**WHAT IS BEING ASKED**. Only the number is needed: how many lines of the entries below contain the word "computer".

(Dataset entries)
"""
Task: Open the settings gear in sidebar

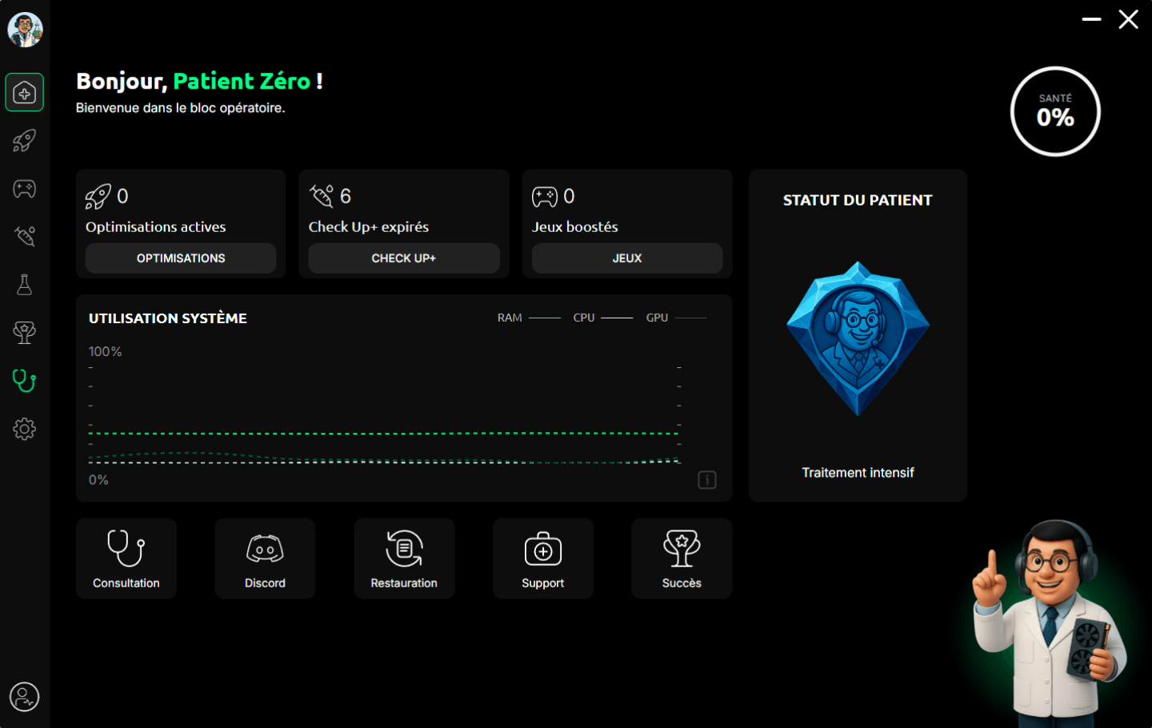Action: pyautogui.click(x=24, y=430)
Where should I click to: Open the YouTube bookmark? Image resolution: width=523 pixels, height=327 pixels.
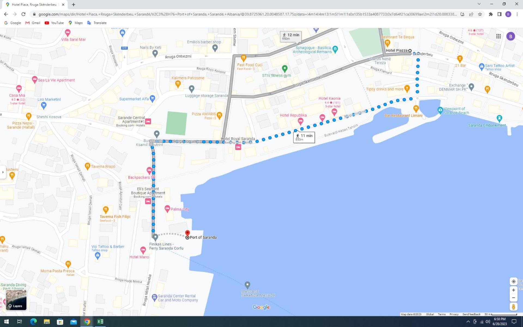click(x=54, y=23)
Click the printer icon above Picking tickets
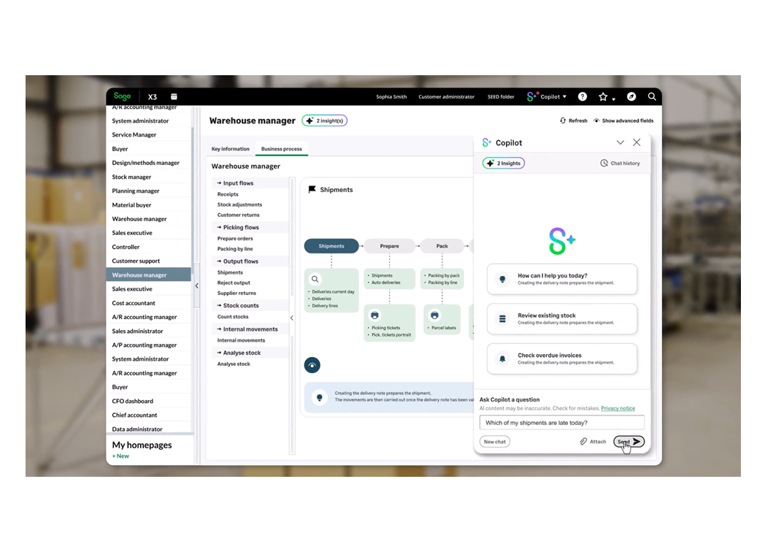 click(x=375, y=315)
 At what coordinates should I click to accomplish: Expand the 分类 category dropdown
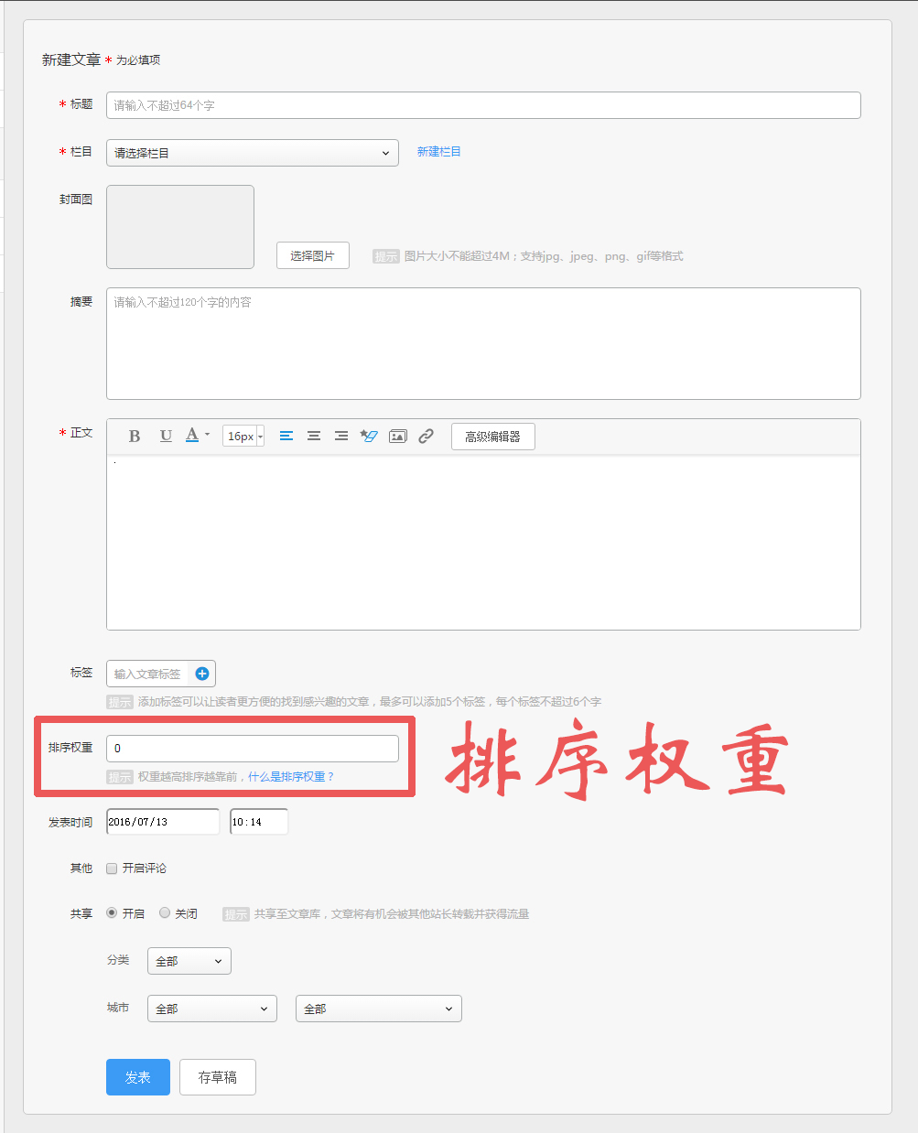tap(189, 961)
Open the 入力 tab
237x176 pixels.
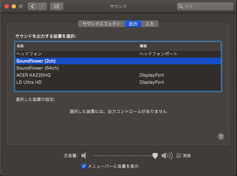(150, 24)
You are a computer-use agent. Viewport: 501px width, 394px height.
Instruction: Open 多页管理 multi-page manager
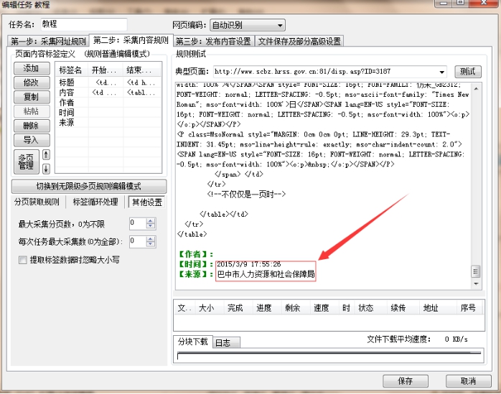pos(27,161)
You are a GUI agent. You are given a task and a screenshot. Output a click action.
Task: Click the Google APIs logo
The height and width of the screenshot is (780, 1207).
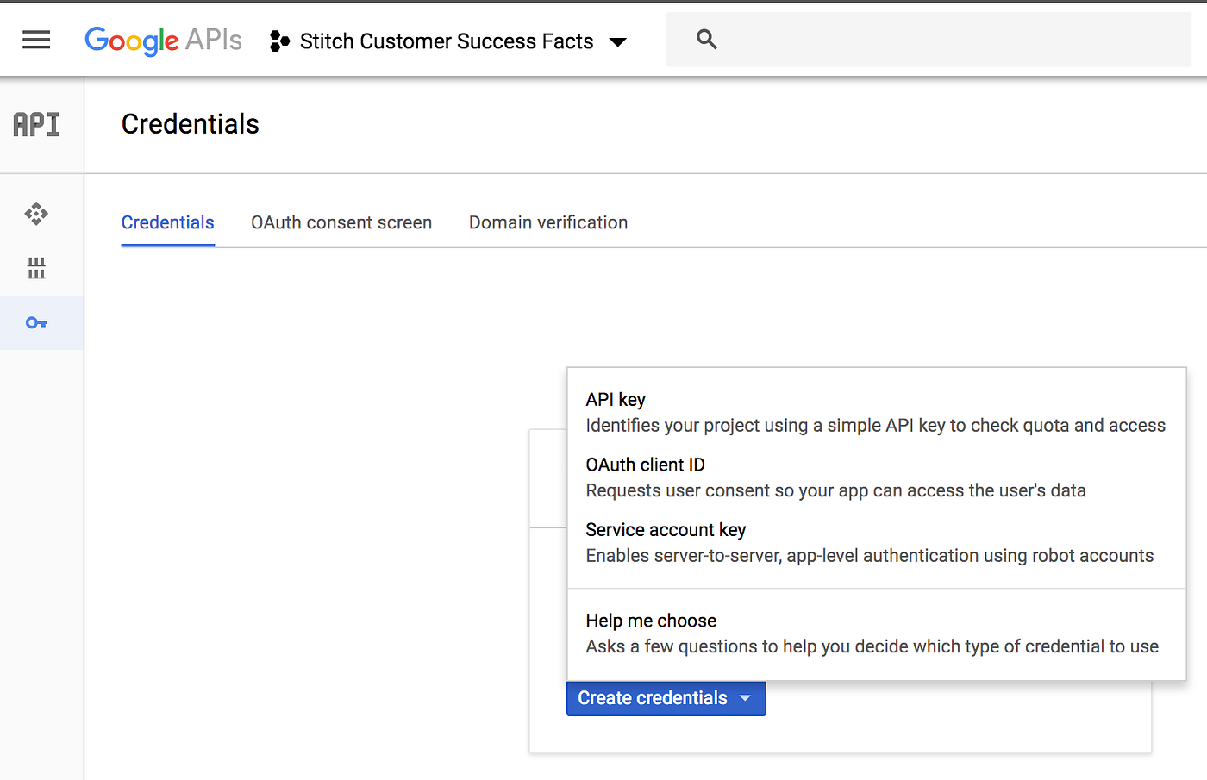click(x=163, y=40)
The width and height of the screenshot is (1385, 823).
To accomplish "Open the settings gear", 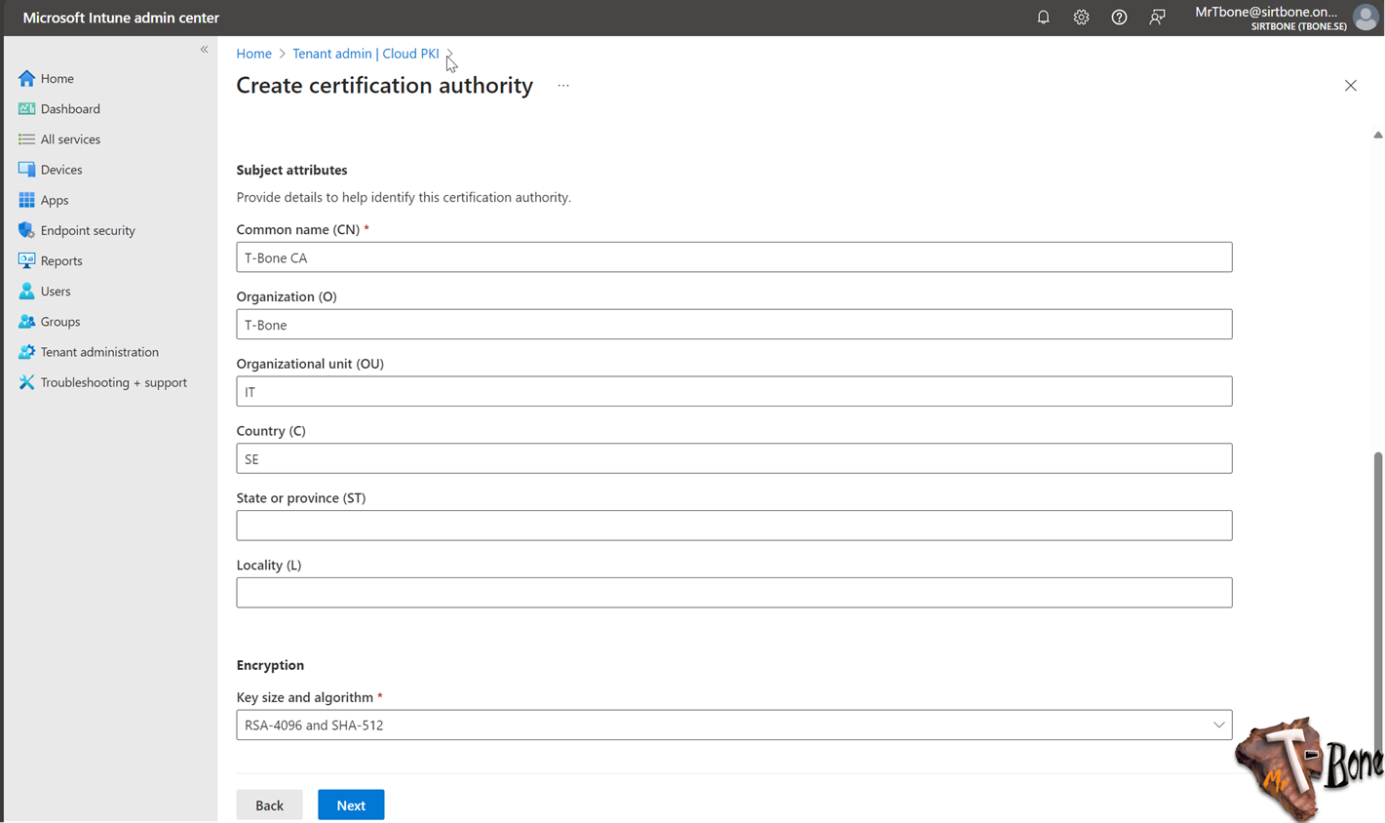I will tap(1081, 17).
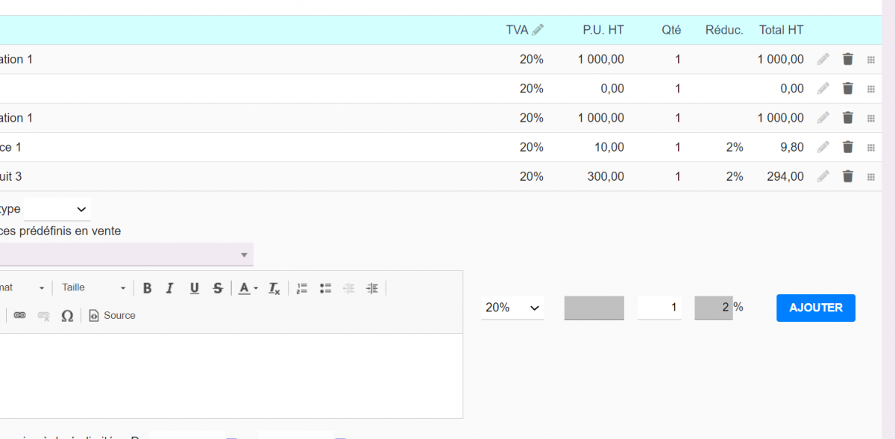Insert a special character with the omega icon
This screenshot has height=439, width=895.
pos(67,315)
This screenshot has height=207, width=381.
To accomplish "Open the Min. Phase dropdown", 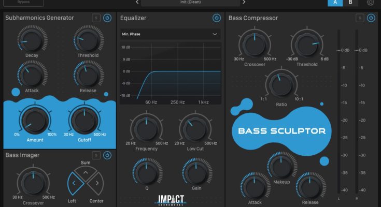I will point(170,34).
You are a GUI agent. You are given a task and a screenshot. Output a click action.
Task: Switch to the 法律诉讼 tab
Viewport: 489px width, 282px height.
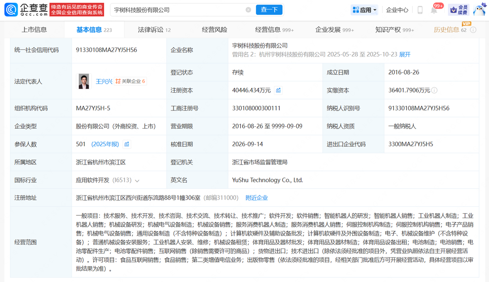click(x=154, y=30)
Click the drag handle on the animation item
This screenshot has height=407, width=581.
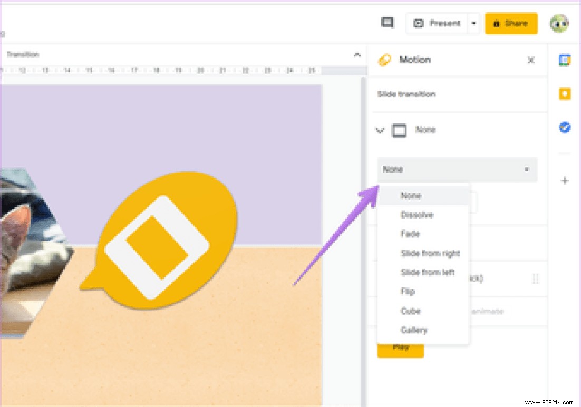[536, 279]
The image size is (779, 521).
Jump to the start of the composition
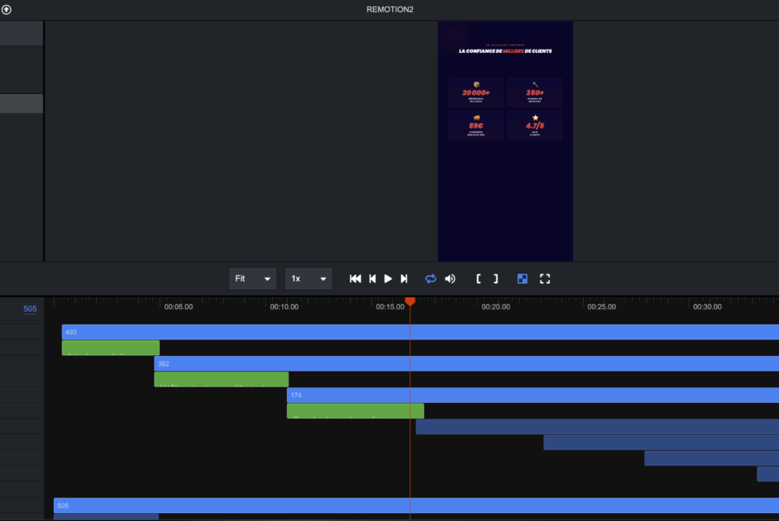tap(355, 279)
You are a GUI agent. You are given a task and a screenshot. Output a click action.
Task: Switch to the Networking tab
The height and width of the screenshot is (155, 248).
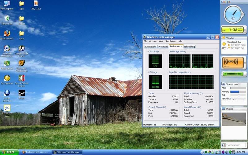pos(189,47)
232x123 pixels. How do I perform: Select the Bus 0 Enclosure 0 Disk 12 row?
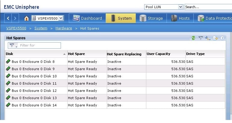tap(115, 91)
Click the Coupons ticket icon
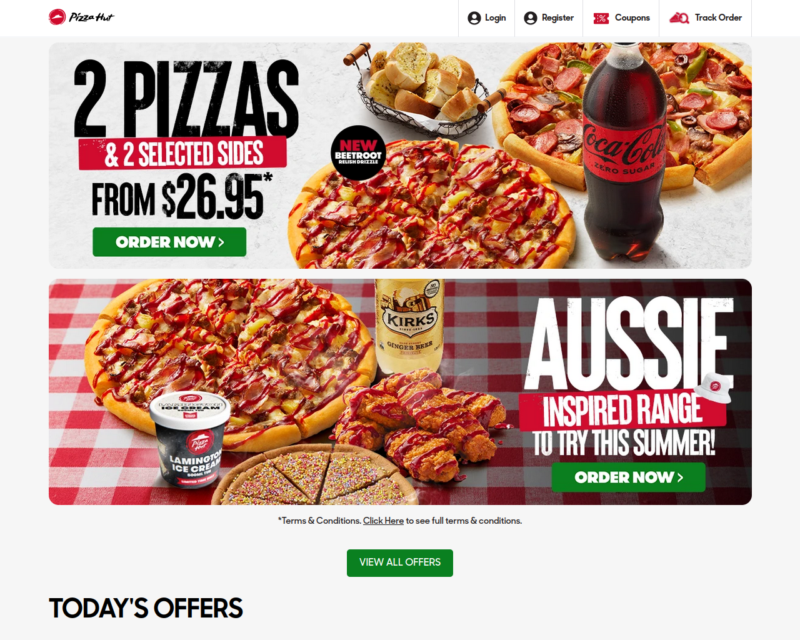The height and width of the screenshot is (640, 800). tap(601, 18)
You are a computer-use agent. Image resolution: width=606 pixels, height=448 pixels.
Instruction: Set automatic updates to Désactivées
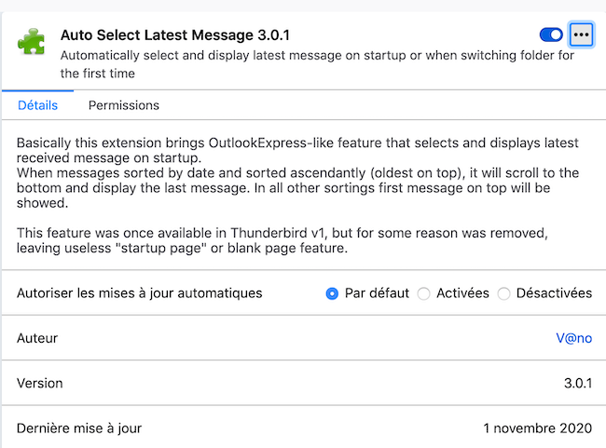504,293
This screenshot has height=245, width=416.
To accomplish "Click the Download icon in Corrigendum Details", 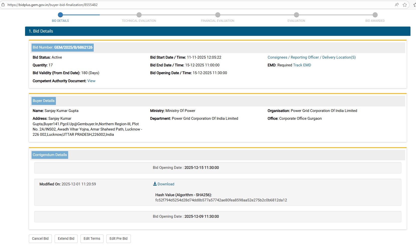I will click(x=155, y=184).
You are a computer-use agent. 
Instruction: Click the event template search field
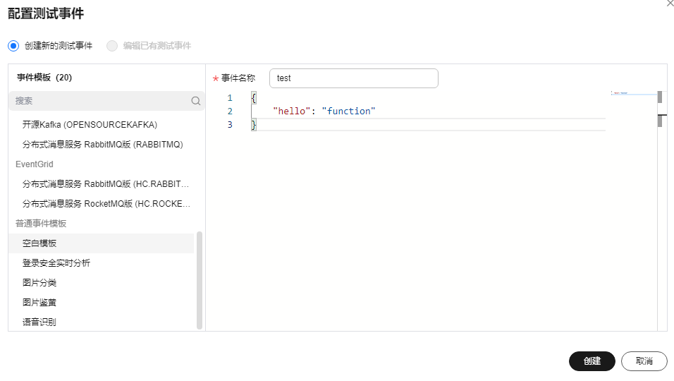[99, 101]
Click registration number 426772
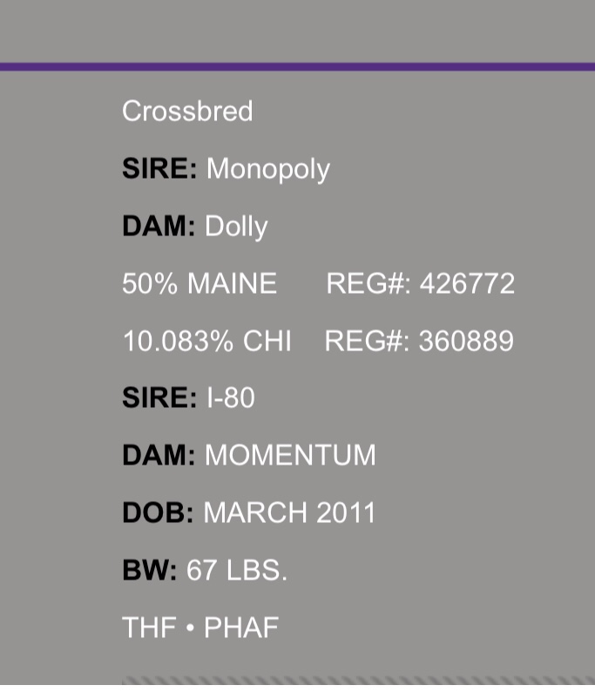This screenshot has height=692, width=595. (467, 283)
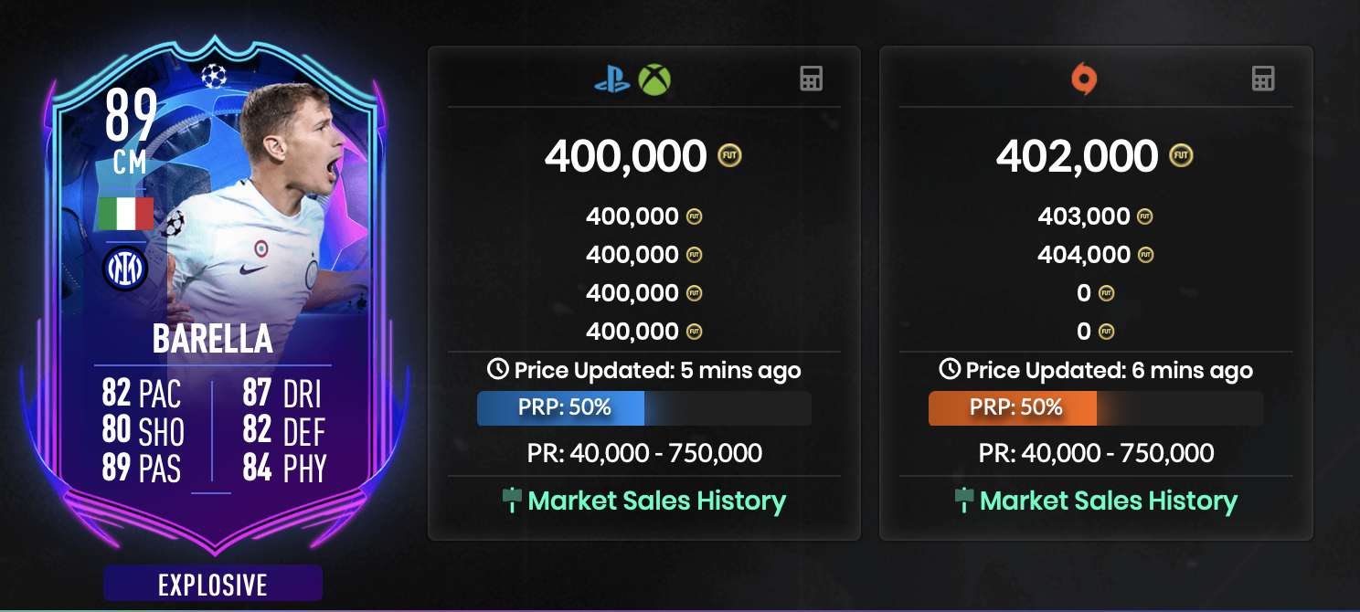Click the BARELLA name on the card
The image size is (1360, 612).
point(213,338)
"""
**ANSWER SPACE**. 3